# ISTRUZIONE SCRITTA 1
Rispondi in base al brano:
(a) Con quale frequenza partiva il volo Aeroflot?
(b) Di che origine era l'interprete Yaro?
(c) Da non più di quanti anni era stata costruita Dushanbe a quel tempo?
# ISTRUZIONE SCRITTA 2
Estrai dal brano, senza alcuna modifica, il passo che comincia con le parole "Dushanbe, la capitale, costruita" e si ferma dopo le parole "gente in giro.".

E fu così che, con un passeggero chiuso nella toeletta di coda anche durante la procedura di atterraggio, non si sa come arrivammo anche noi nelle terre musulmane dell’Impero. Aldo, Pietro, il nostro interprete Yaro, un moravo che era sempre dappertutto, tanto da giustificare l’ipotesi che potesse trattarsi di un agente del KGB, e io. Il volo Aeroflot era settimanale. Non avremmo potuto scappare da quel posto per i successivi otto giorni!

Dushanbe, la capitale, costruita allora da non più di cinquant’anni, aveva un aspetto terribilmente desolante. Interi quartieri disabitati e costruzioni abbandonate ancora prima di essere completate. Ma la gente non era fuggita via, semplicemente non era mai arrivata. Si respirava un’aria pesante e un inquietante senso di provvisorietà. La povertà si avvertiva in ogni cosa: i quartieri dormitorio di Mosca sembravano belli in confronto alle case del centro come San Babila appare più elegante di Sesto San Giovanni. Le statue di Lenin, sistemate nei posti più incredibili, erano certamente molto, ma molto più numerose della gente in giro.

# DATI FORNITI

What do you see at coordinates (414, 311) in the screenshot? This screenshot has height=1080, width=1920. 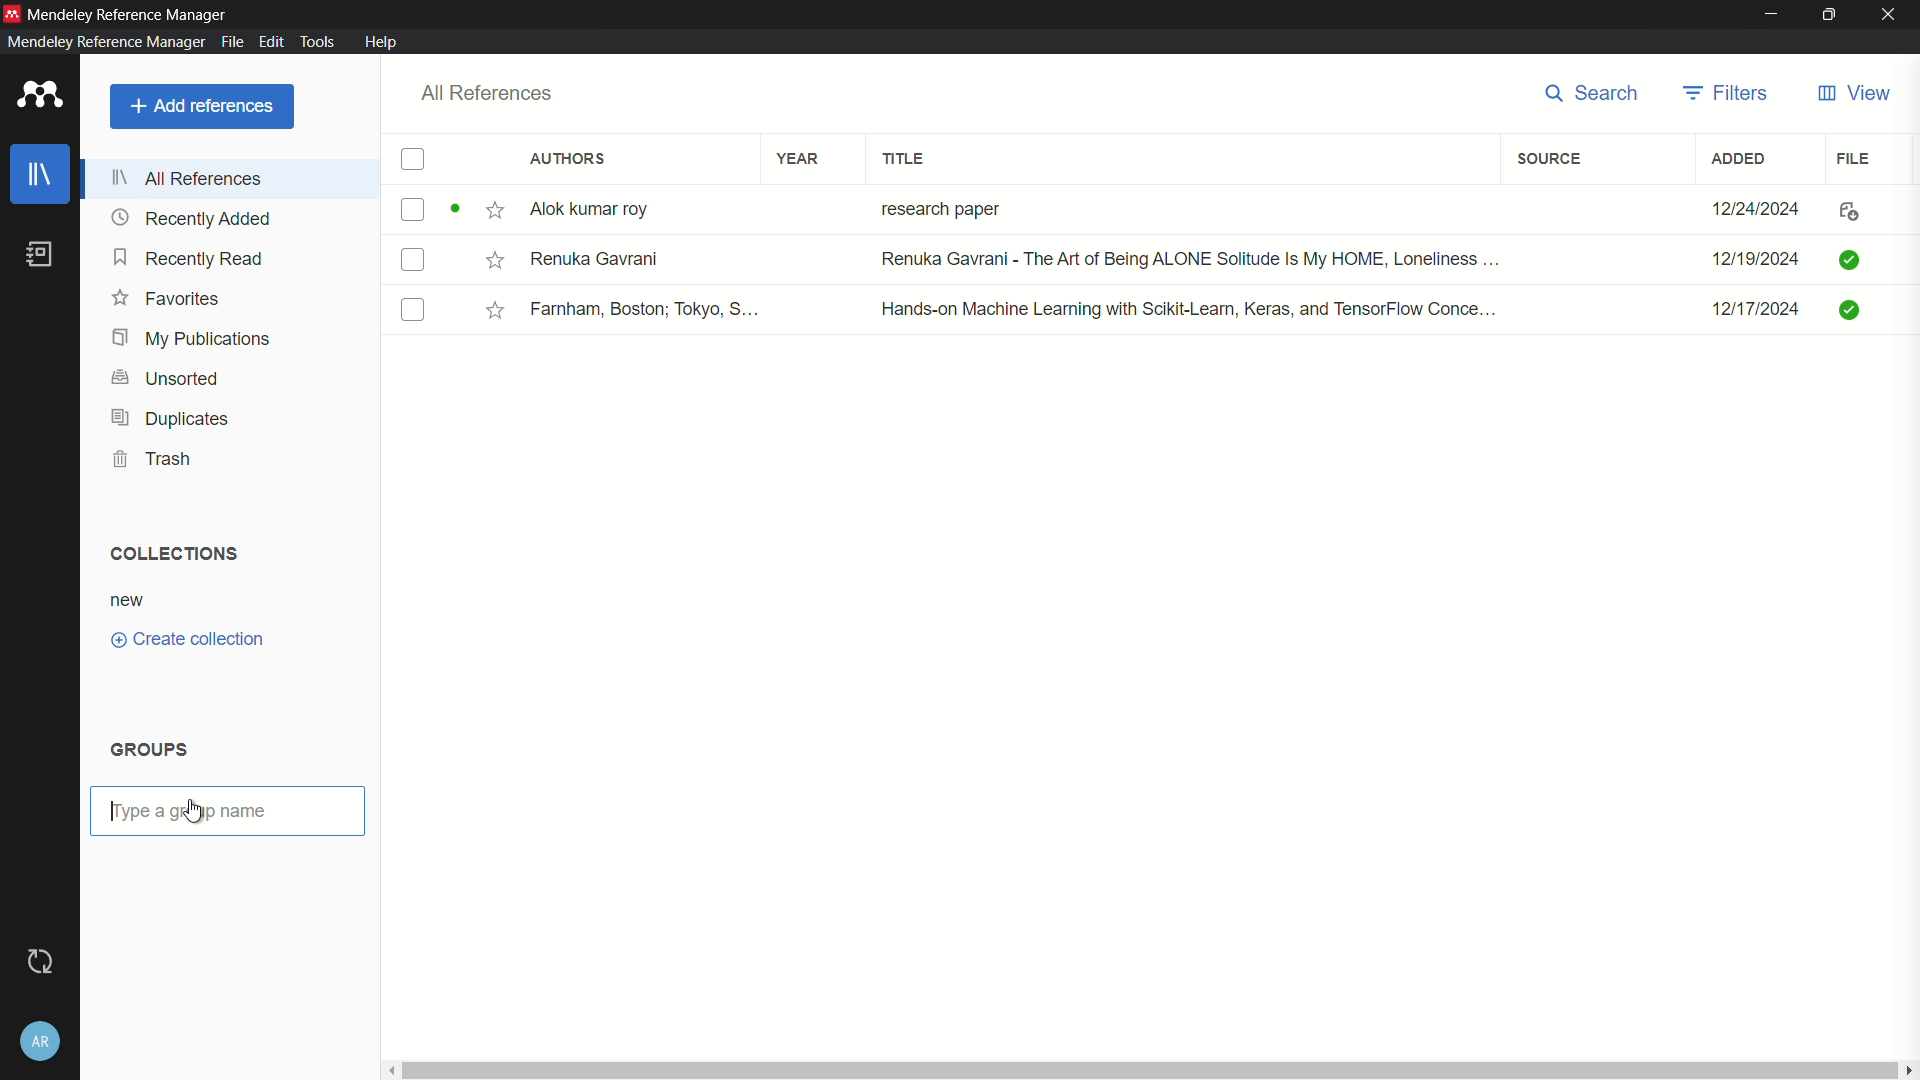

# RISPOSTA 1
(a) Il volo Aeroflot era settimanale.
(b) Yaro era un moravo.
(c) Dushanbe era stata costruita da non più di cinquant'anni.

# RISPOSTA 2
Dushanbe, la capitale, costruita allora da non più di cinquant’anni, aveva un aspetto terribilmente desolante. Interi quartieri disabitati e costruzioni abbandonate ancora prima di essere completate. Ma la gente non era fuggita via, semplicemente non era mai arrivata. Si respirava un’aria pesante e un inquietante senso di provvisorietà. La povertà si avvertiva in ogni cosa: i quartieri dormitorio di Mosca sembravano belli in confronto alle case del centro come San Babila appare più elegante di Sesto San Giovanni. Le statue di Lenin, sistemate nei posti più incredibili, erano certamente molto, ma molto più numerose della gente in giro.